→ Page excerpt
Example 1 . Scaling and shifting a Gaussian. Suppose \(\mathbf{x_0} \in \mathbb{R}\) and \(\mathbf{x_0} \sim \mathcal{N}(0,1)\). Let \(\mathbf{x_1} = f(\mathbf{x_0}) = \sigma \mathbf{x_0} + \mathbf{\mu}\). Then \(\mathbf{x_0} = f^{-1}(\mathbf{x_1}) = \frac{\mathbf{x_1} - \mathbf{\mu}}{\sigma}\) so \(\frac{df^{-1}}{d\mathbf{x_1}} = \frac{1}{\sigma}\). In this case, the Jacobian is a positive scalar function so the determinant is itself. Recall the pdf of a canonical Gaussian:

\[p(\mathbf{x_0}) = \frac{1}{\sqrt{2\pi}}e^{-\frac{1}{2}\mathbf{x_0}^2}.\]

Applying the formula we obtain a Gaussian with mean \(\mu\) and variance \(\sigma^2\),

\[\begin{align*} q(\mathbf{x_1}) &= p\left(f^{-1}(\mathbf{x_1})\right)\left|\det \frac{\partial f^{-1}}{\partial \mathbf{x_1}}(\mathbf{x_1})\right| \\ &= \frac{1}{\sqrt{2\pi}}e^{-\frac{1}{2}(\frac{x - \mathbf{\mu}}{\sigma})^2}\frac{1}{\sigma} \\ &= \frac{1}{\sqrt{2\pi\sigma}}e^\frac{-(x-\mathbf{\mu})^2}{2\sigma^2}. \end{align*}\]

Intuitively, multiplying \(\mathbf{x_0}\) by \(\sigma\) stretches the domain which changes the variance of the Gaussian. Adding \(\mu\) applies a shift to this stretched Gaussian.

→ Data lines
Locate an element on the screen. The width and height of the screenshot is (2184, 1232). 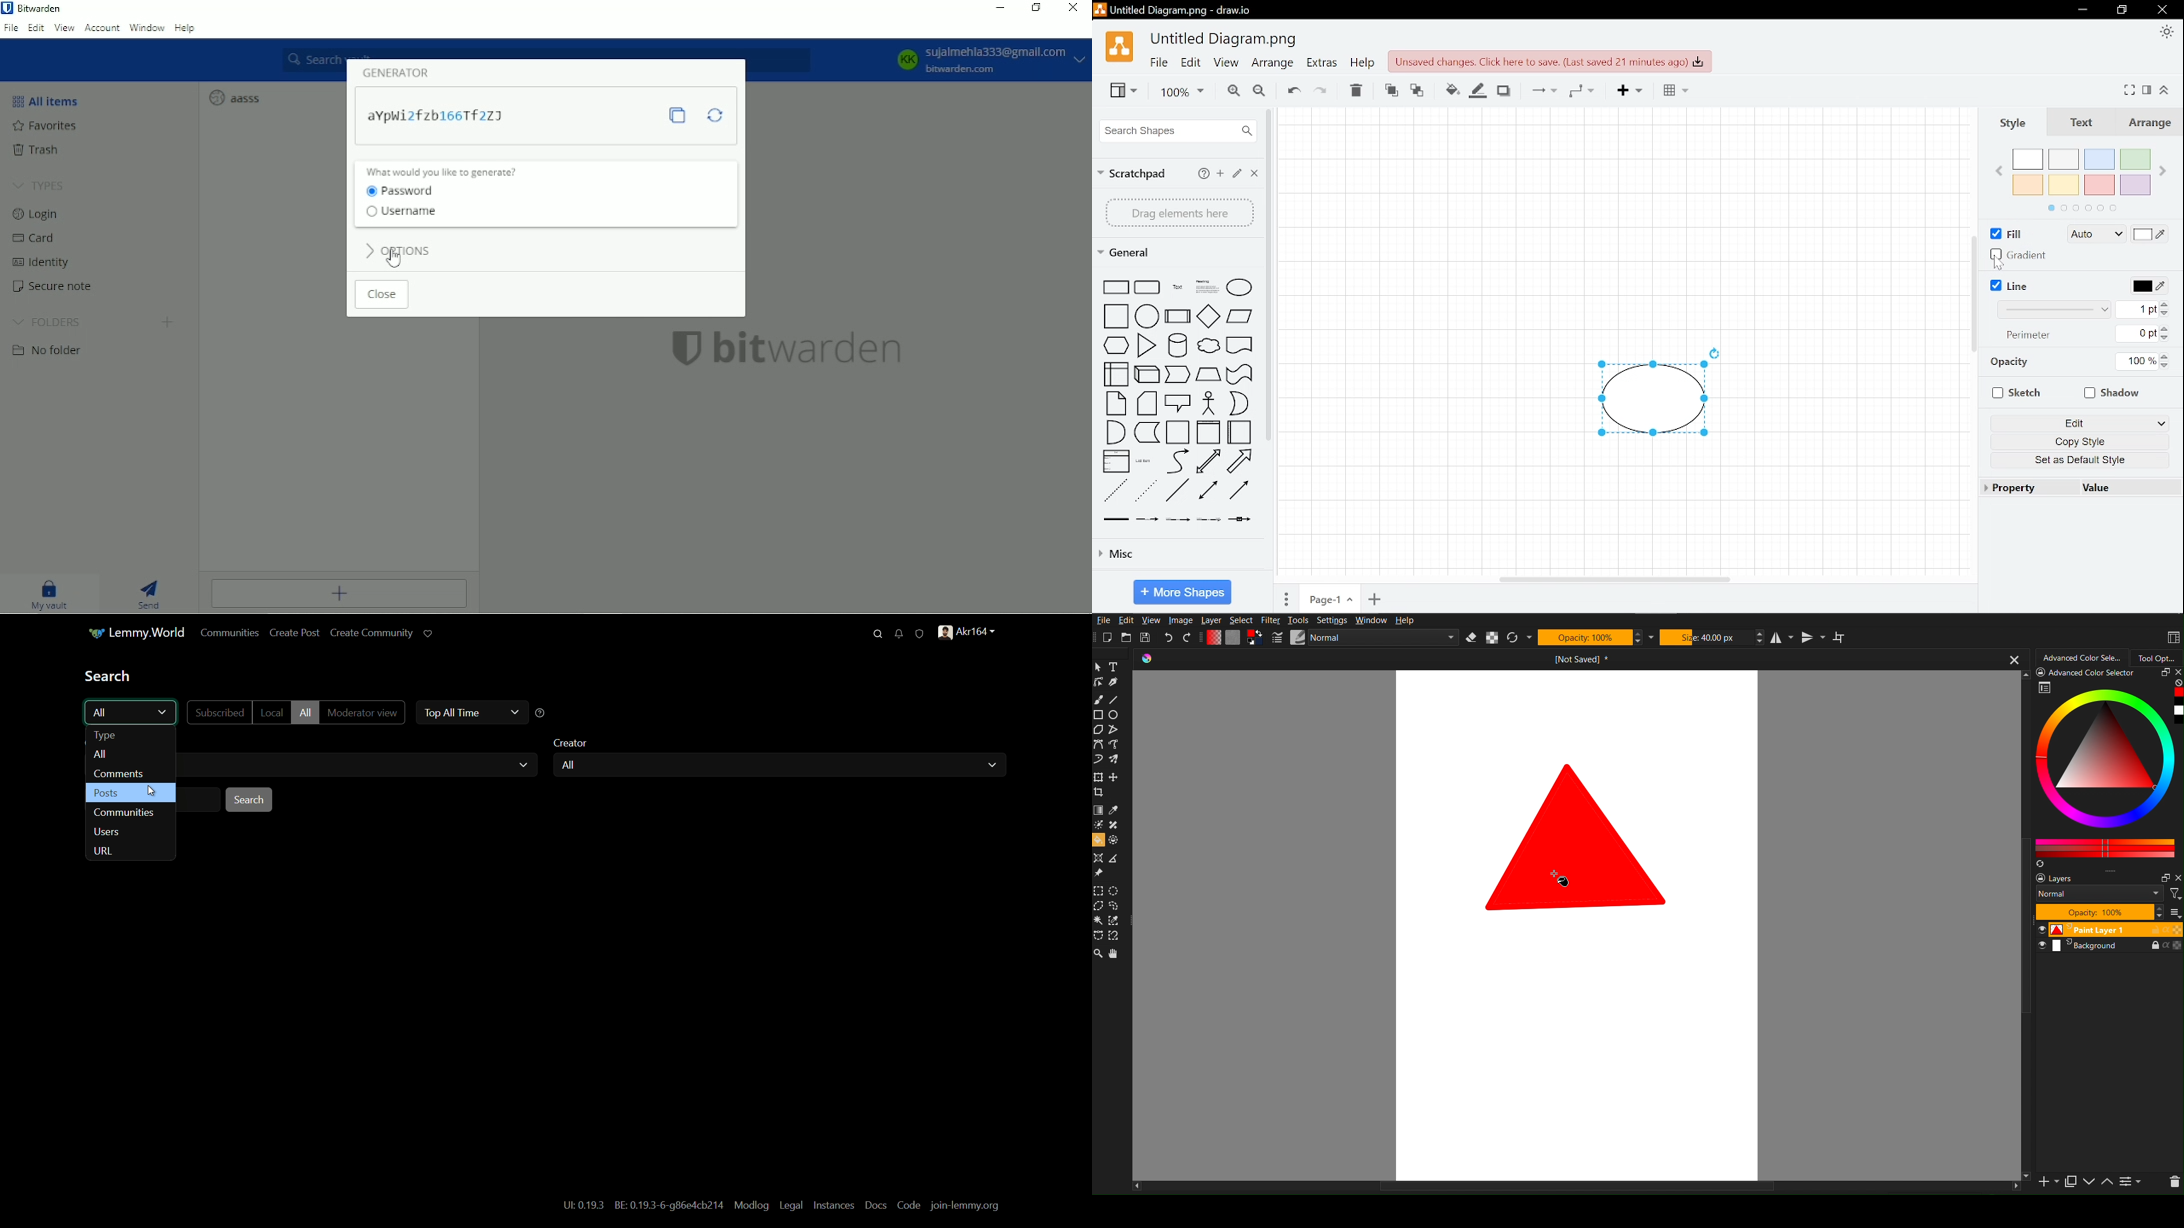
 is located at coordinates (2138, 334).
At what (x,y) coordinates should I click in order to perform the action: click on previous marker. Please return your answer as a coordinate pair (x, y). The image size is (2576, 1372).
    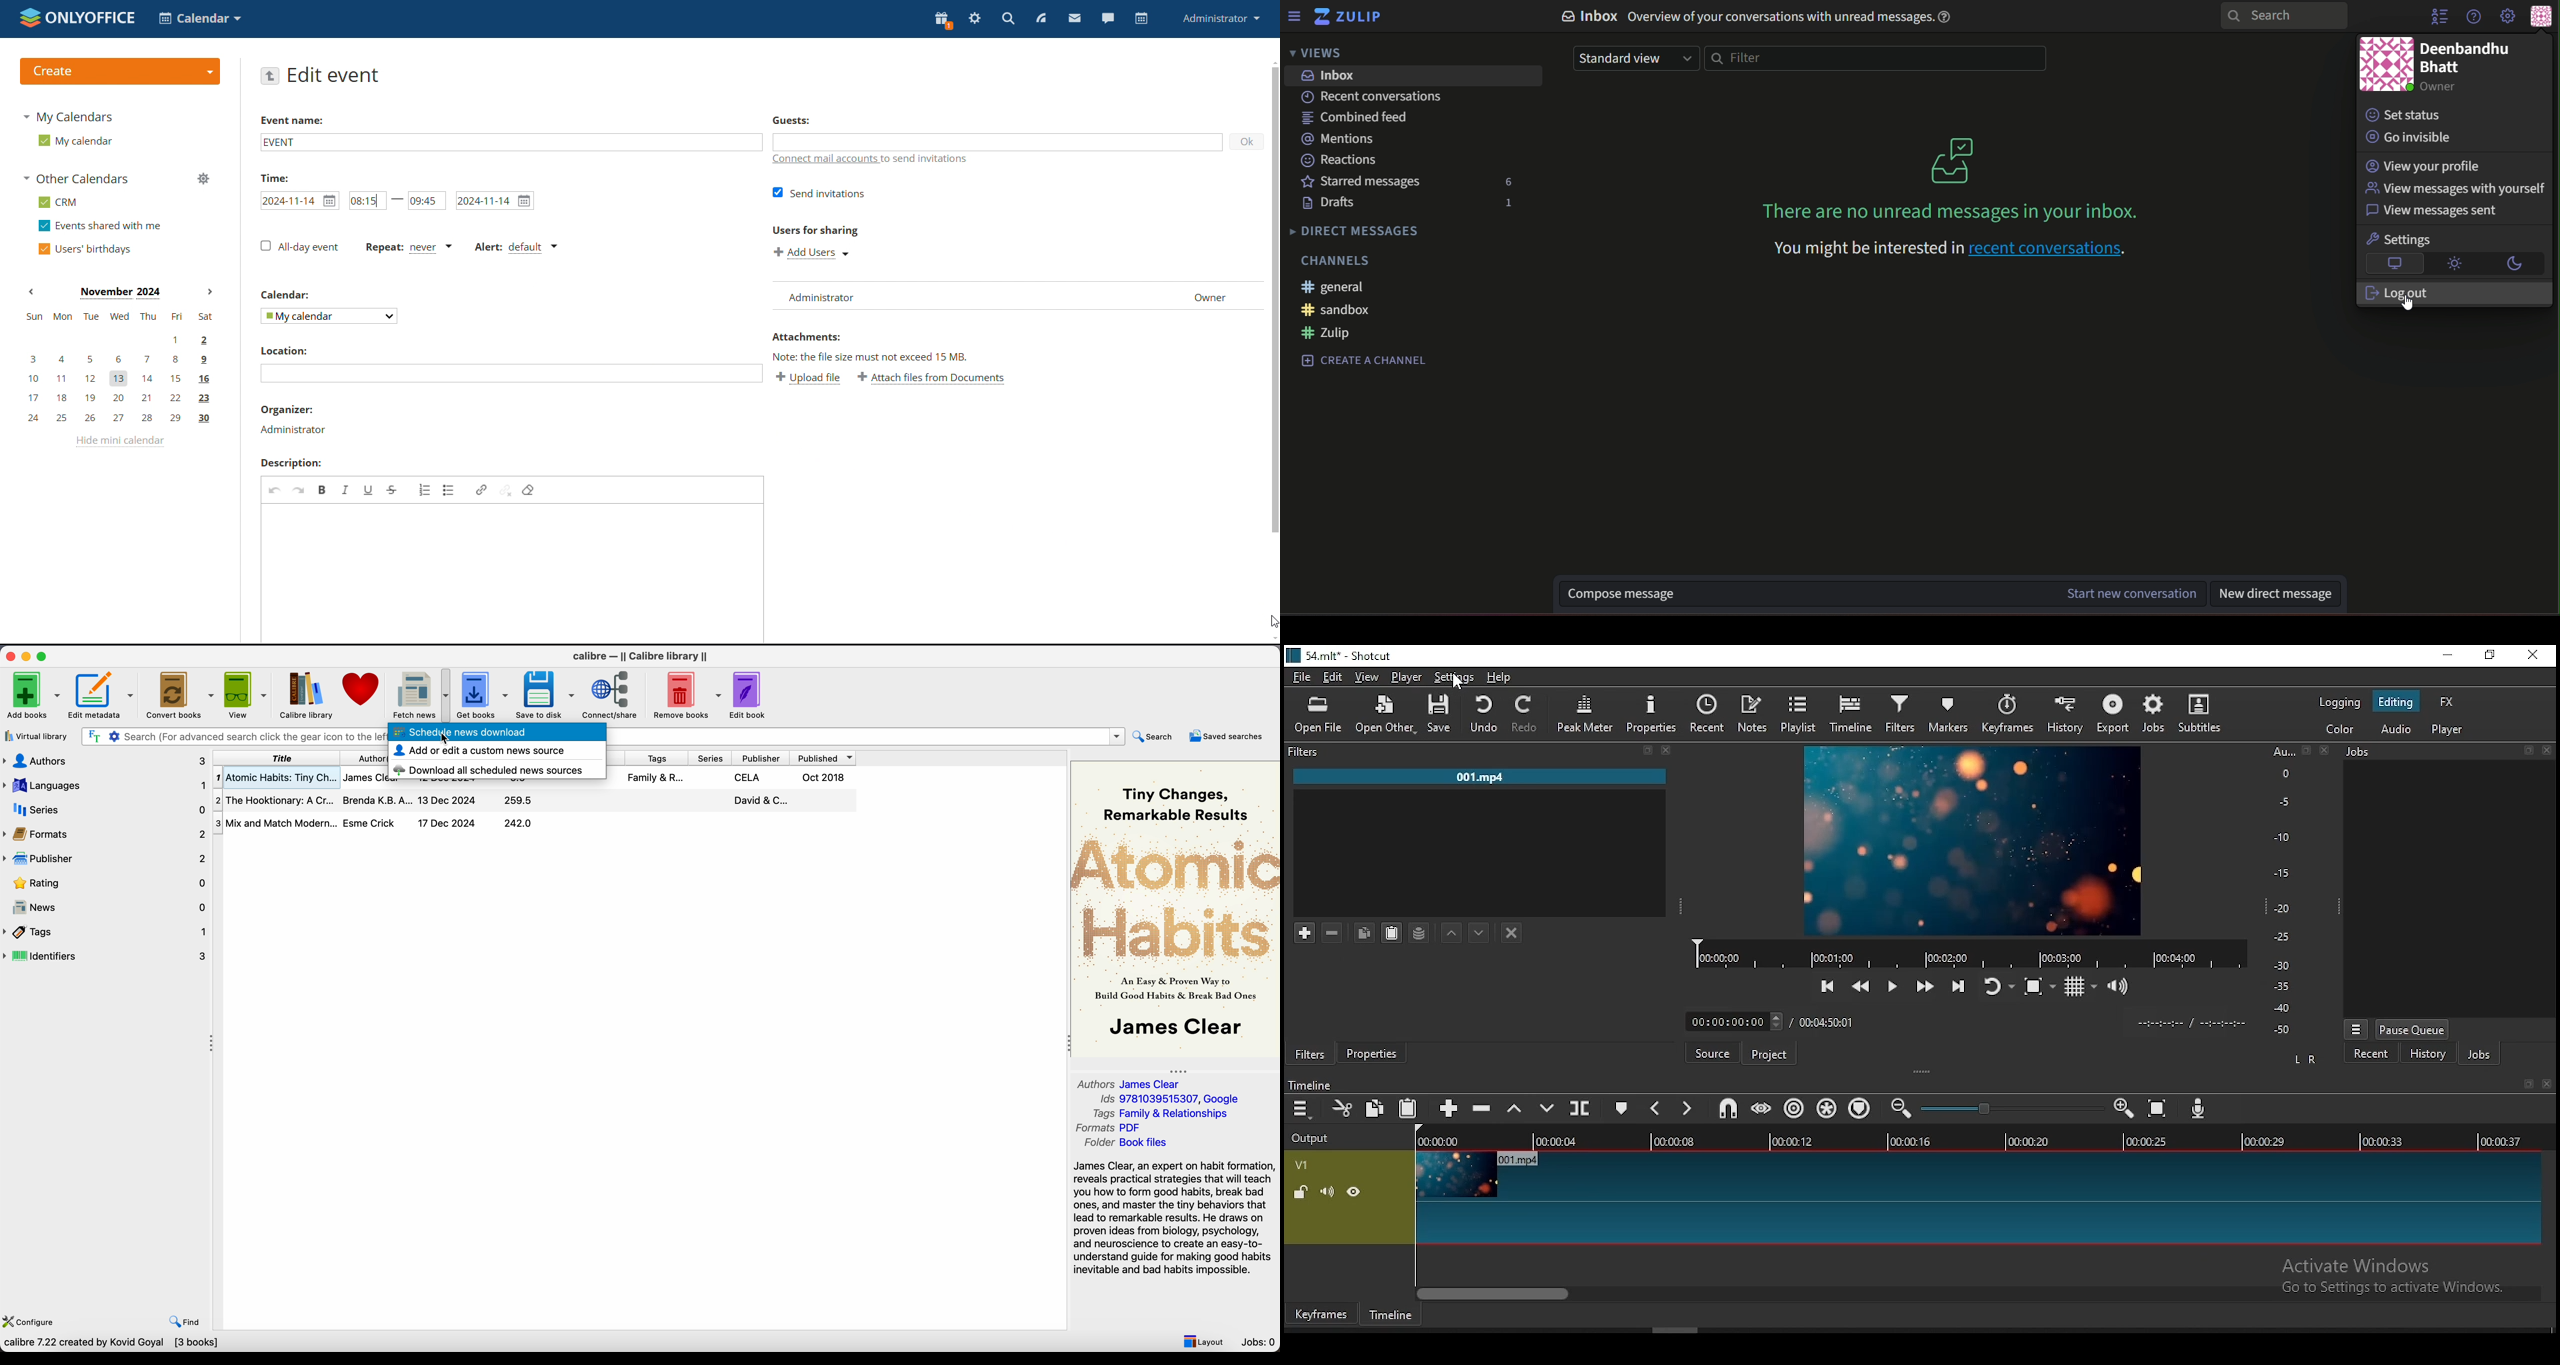
    Looking at the image, I should click on (1654, 1107).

→ Exercise set
#1 Name every Greek letter that appears in the Gaussian scaling excerpt.
#2 Reproduce the part of the Gaussian scaling excerpt that opens with the words containing "Applying the formula" and closes with "this stretched Gaussian.", renaming "shift" to "translation".

→ Solutions
#1 σ (sigma), μ (mu), π (pi)

#2
Applying the formula we obtain a Gaussian with mean \(\mu\) and variance \(\sigma^2\),

\[\begin{align*} q(\mathbf{x_1}) &= p\left(f^{-1}(\mathbf{x_1})\right)\left|\det \frac{\partial f^{-1}}{\partial \mathbf{x_1}}(\mathbf{x_1})\right| \\ &= \frac{1}{\sqrt{2\pi}}e^{-\frac{1}{2}(\frac{x - \mathbf{\mu}}{\sigma})^2}\frac{1}{\sigma} \\ &= \frac{1}{\sqrt{2\pi\sigma}}e^\frac{-(x-\mathbf{\mu})^2}{2\sigma^2}. \end{align*}\]

Intuitively, multiplying \(\mathbf{x_0}\) by \(\sigma\) stretches the domain which changes the variance of the Gaussian. Adding \(\mu\) applies a translation to this stretched Gaussian.